I have to admit, it is quite the conversation starter.
"YOU are a STORM CHASER!?!"
I think if I were geographically located in the plains somewhere, it would be a bit less shocking, but being in south Georgia, I get quite the reaction. I often joke that I am geographically misplaced.
"You mean, you actually go out looking for tornadoes?!"
Well. Sort of. I started back in 2006, shadowing a local storm chaser, learning everything I could about severe weather. I started this blog, and I started connecting with storm chasers throughout the United States. I made some great friendships in the process and learned so many tricks of the trade. I really have enjoyed getting to know people who share the same passion for weather as me. It's an interesting community, full of its own little soap opera-like drama. We have this thing in common though that causes us to converge.
I actually had a great opportunity to chase in the plains in 2007 with the Twister Sisters, Peg and Mel. We were actually shooting a storm chasing reality show, so I got an all expenses paid ride where we went out to chase a high risk, potentially dangerous situation... and missed the one tornado (a high risk with a total of two tornadoes that whole day) by about 20 minutes. We had just left the Badlands that June 7th. Talk about bummed. Leave it to the Dewvoid to kill a high risk day. I was actually jokingly threatened by local storm chasers to be shipped to Hawaii to keep from killing their storms. My bad.
I love weather. I love everything about it. I am drawn to it from deep within, and I don't really understand that. We actually discussed it on that same trip, at one point while driving somewhere between South Dakota and Iowa. What is it about storms that seems to lure us in like a moth to a flame? Are we just crazy?

_Work to complete_:
1. List every U.S. state named in the storm-chasing passage.
2. Reproduce the storm-chasing passage verbatim, covering everything from "I love weather." down to "we just crazy?".

_Source data_:
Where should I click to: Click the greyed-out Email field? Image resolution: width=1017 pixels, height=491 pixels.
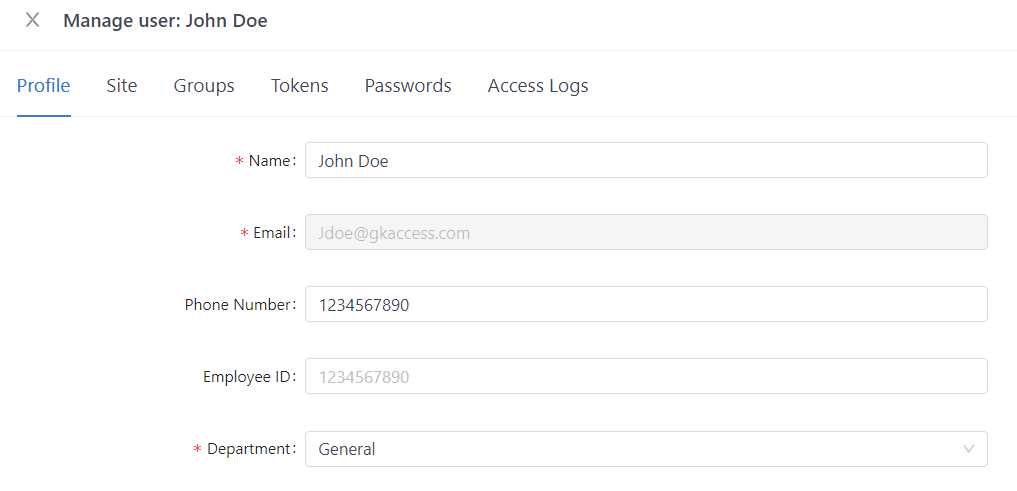(x=646, y=233)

_Answers for this exercise_:
1. Georgia, South Dakota, Iowa, Hawaii

2.
I love weather. I love everything about it. I am drawn to it from deep within, and I don't really understand that. We actually discussed it on that same trip, at one point while driving somewhere between South Dakota and Iowa. What is it about storms that seems to lure us in like a moth to a flame? Are we just crazy?